Expression of hsa-miR-422a in hypertrophic scars: a bioinformatics analysis
10.3760/cma.j.issn.1671-0290.2023.01.001
- VernacularTitle:hsa-miR-422a靶基因在增生性瘢痕中的表达及生物信息分析
- Author:
Zewei ZHANG
1
;
Shuchen GU
;
Xin HUANG
;
Yixuan ZHAO
;
Yunhan LIU
;
Yimin KHOONG
;
Shenying LUO
;
Guangshuai LI
;
Tao ZAN
Author Information
1. 上海交通大学医学院附属第九人民医院整复外科,上海 200011
- Keywords:
Cicatrix, hypertrophic;
Genes;
hsa-miR-422a;
Bioinformatics;
ceRNA;
Enrichment analysis
- From:
Chinese Journal of Medical Aesthetics and Cosmetology
2023;29(1):1-6
- CountryChina
- Language:Chinese
-
Abstract:
Objective:To evaluate the expression level of hsa-miR-422a in hypertrophic scars and to identify the target genes of hsa-miR-422a along with their biological functions using bioinformatics approaches.Methods:From June 2020 to December 2020, tissue samples of 3 hypertrophic scar and 3 normal skin were collected from patients (3 males, 3 females, aged 20-42 years) in Department of Plastic and Reconstructive Surgery, Shanghai Ninth People′s Hospital, Shanghai Jiaotong University School of Medicine. Primary fibroblasts were isolated and cultured.

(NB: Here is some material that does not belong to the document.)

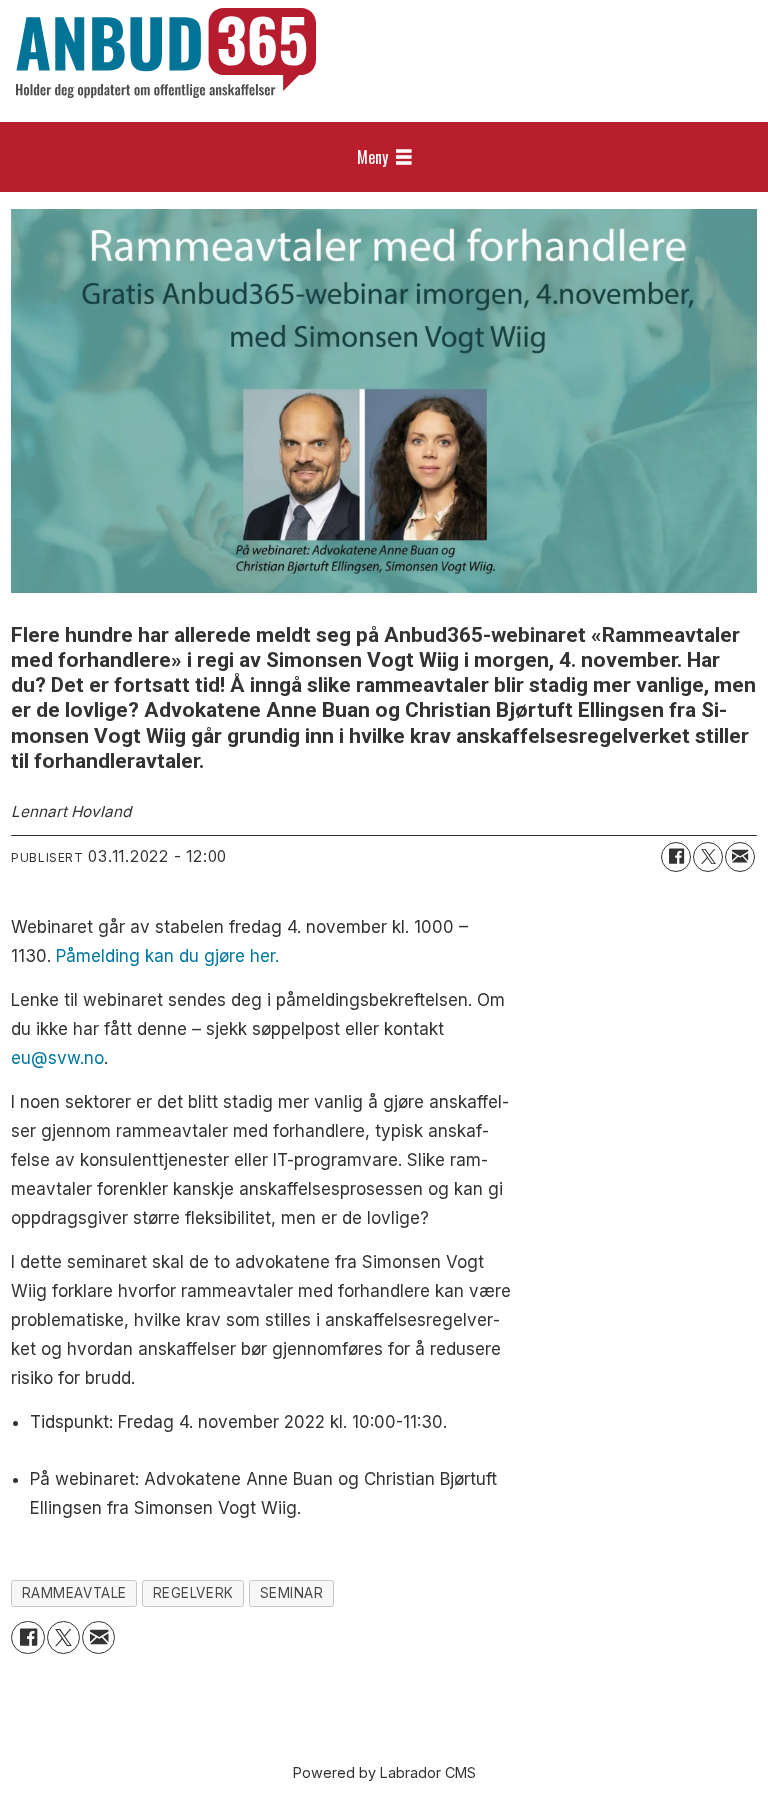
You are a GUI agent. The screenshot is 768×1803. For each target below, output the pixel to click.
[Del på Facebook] (676, 857)
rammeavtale (74, 1593)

Real-time quantitative PCR was performed to quantify the expression of hsa-miR-422a. To construct a ceRNA network, starbase and Target Scandata bases were utilized to predict genes as well as long noncoding RNAs (lncRNAs) that may sponge hsa-miR-422a. GO and KEGG pathway enrichment analyses were conducted on the target genes of hsa-miR-422a; protein-protein interaction (PPI) networks were constructed to identify the hub genes whose functions were predicted by functional enrichment analyses. The expression of hub genes was validated through real-time quantitative PCR in hypertrophic scars.Results:The expression of hsa-miR-422a was significantly lower in the hypertrophic scar tissue samples and fibroblasts compared to that in the normal skin ( P<0.05). 133 target genes as well as 1033 lncRNAs were predicted by starBase and TargetScandata bases and used to construct an hsa-miR-422a-centered ceRNA network. PPI networks of the target genes revealed 10 hub genes, including MAPK1, GRB2, and IGF1R, which were discovered to be related to protein serine/threonine/tyrosine kinase activity, ubiquitin protein ligase binding, fibroblast growth factor receptor signaling pathway, muscle cell proliferation, and many others; besides, they may be involved in FoxO, mTOR, Toll-like receptor, Ras, MAPK, PI3K-Akt signaling pathways and signaling pathways regulating pluripotency of stem cells. Three hub genes (MAPK1, GRB2, and IGF1R) were significantly upregulated in hypertrophic scars ( P<0.05). Conclusions:hsa-miR-422a is significantly downregulated in the hypertrophic scars and may target hub genes such as MAPK1 in ceRNA networks, ultimately modulating hypertrophic scar formation.